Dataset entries
- - - - -

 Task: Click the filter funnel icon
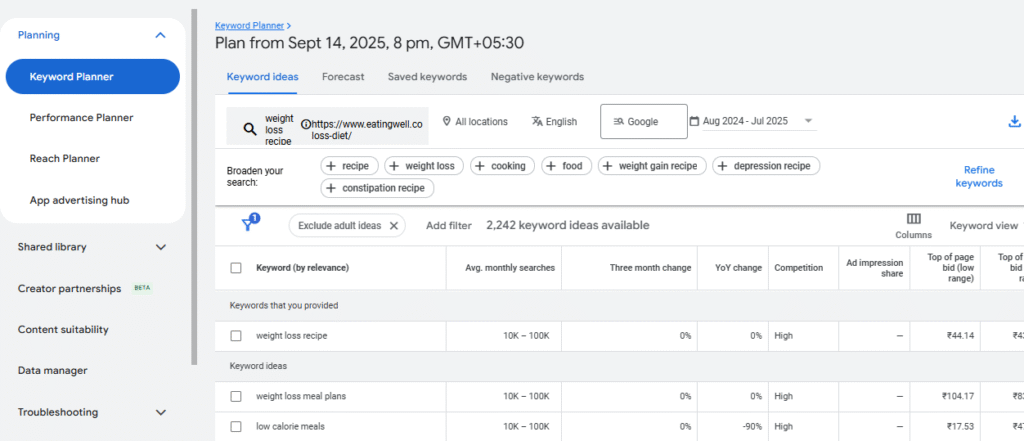coord(247,225)
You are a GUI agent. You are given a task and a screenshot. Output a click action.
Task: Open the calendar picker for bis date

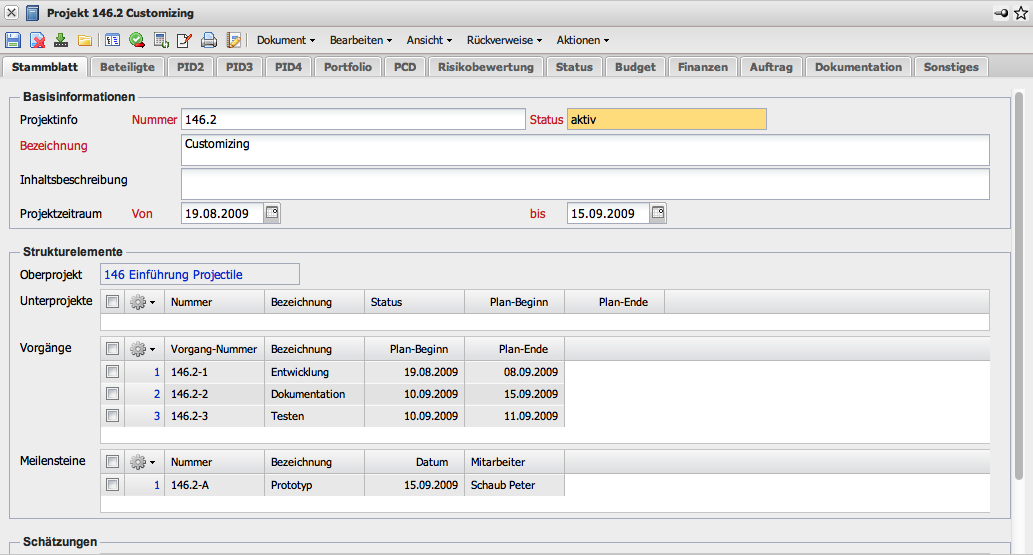tap(658, 213)
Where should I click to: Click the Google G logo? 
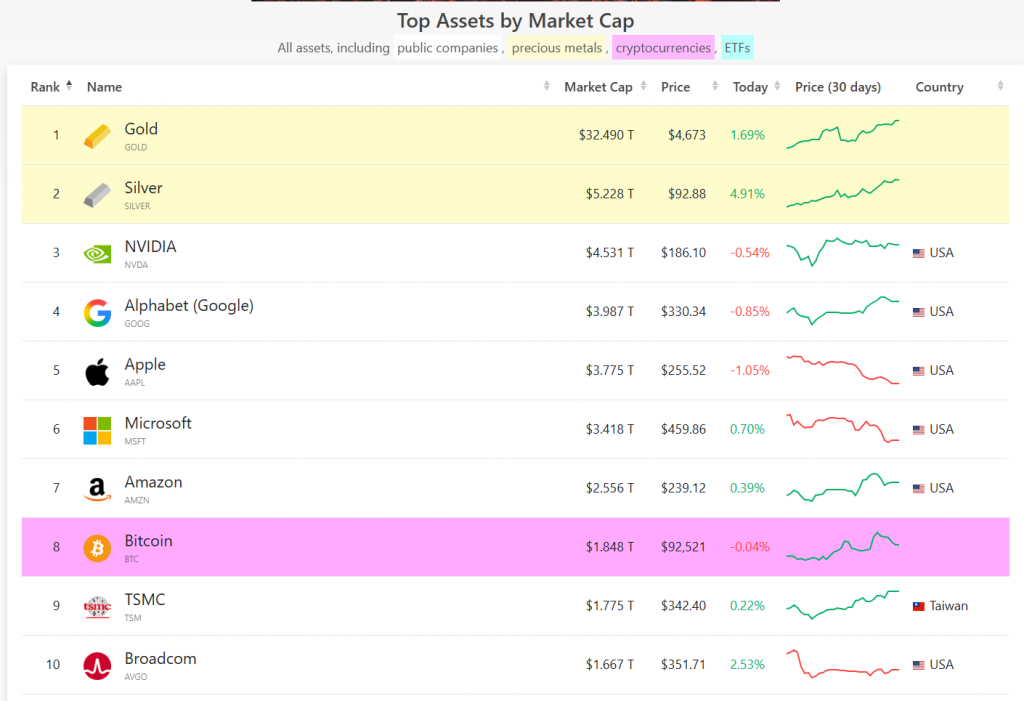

- - - - -

Directions for this task
Your answer must be exactly the lines from the one containing "Task: Open the calendar picker for bis date" through the last line of the records above, both included, with every picture left out.

Answer box
Task: Open the calendar picker for bis date

tap(658, 213)
Where should I click to: Click the Google G logo? 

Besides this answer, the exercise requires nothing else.